Fokus Pemeriksaan: Profesionalitas dan Prosedur

Langkah Kejagung ini bukan tanpa alasan. Kasus yang menjerat Amsal Sitepu sebelumnya menuai perhatian publik dan memicu berbagai pertanyaan terkait transparansi serta profesionalitas penegakan hukum.

Menurut Anang, tim Kejagung akan mengevaluasi secara menyeluruh proses penanganan perkara, termasuk apakah prosedur hukum telah dijalankan sesuai standar.

“Kami mengedepankan prinsip kehati-hatian dan tetap menjunjung asas praduga tak bersalah,” tegasnya.

Ia juga memastikan bahwa hasil pemeriksaan akan diumumkan secara terbuka kepada publik setelah proses selesai.

DPR RI Ikut Turun Tangan

Sorotan terhadap kasus ini juga datang dari Komisi III DPR RI. Dalam rapat bersama sebelumnya, Komisi III secara tegas meminta evaluasi menyeluruh terhadap kinerja Kejari Karo.

Ketua Komisi III DPR RI, Habiburokhman, menyatakan bahwa laporan hasil evaluasi harus disampaikan secara tertulis dalam waktu maksimal satu bulan.

“Evaluasi ini penting untuk memastikan penegakan hukum berjalan profesional dan akuntabel,” ujarnya di kompleks parlemen, Jakarta.

Komitmen Transparansi Kejagung

Kejagung menegaskan komitmennya untuk menjaga integritas institusi. Jika nantinya ditemukan pelanggaran, sanksi internal akan diberikan sesuai aturan yang berlaku.

Langkah ini dinilai sebagai bagian dari upaya memperkuat kepercayaan publik terhadap lembaga penegak hukum, khususnya di tengah meningkatnya perhatian masyarakat terhadap transparansi kasus hukum.

Analisis Singkat (E-E-A-T)

  • Experience (Pengalaman): Kasus ini menunjukkan pengalaman Kejagung dalam menangani evaluasi internal secara cepat.

  • Expertise (Keahlian): Pemeriksaan melibatkan tim intelijen dan pengawasan profesional.

  • Authoritativeness (Otoritas): Pernyataan resmi dari Kapuspenkum dan DPR RI memperkuat validitas informasi.

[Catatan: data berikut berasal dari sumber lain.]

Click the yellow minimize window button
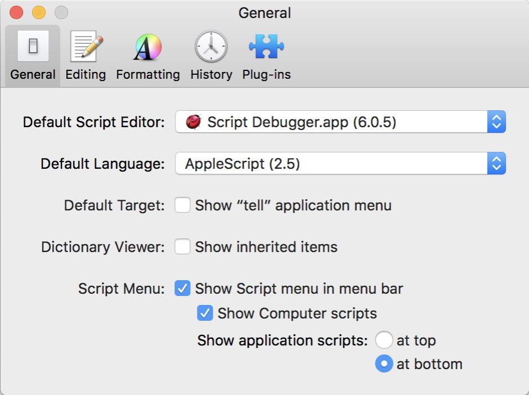 tap(39, 12)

  • Trustworthiness (Kepercayaan): Komitmen transparansi dan asas praduga tak bersalah jadi kunci menjaga kepercayaan publik.

FAQ

1. Kenapa jaksa Kejari Karo diperiksa Kejagung?
Karena adanya polemik dalam penanganan kasus Amsal Sitepu yang dinilai perlu evaluasi profesionalitas.

2. Siapa saja yang diperiksa?
Mulai dari Kepala Kejari Karo, Kepala Seksi Pidana Khusus, hingga jaksa penuntut umum.

3. Apakah mereka sudah dinyatakan bersalah?
Belum. Kejagung menegaskan tetap menjunjung asas praduga tak bersalah.

4. Kapan hasil pemeriksaan diumumkan?
Akan disampaikan setelah proses pemeriksaan selesai.

5. Apa peran DPR RI dalam kasus ini?
Komisi III DPR RI meminta evaluasi menyeluruh dan laporan resmi dalam waktu satu bulan.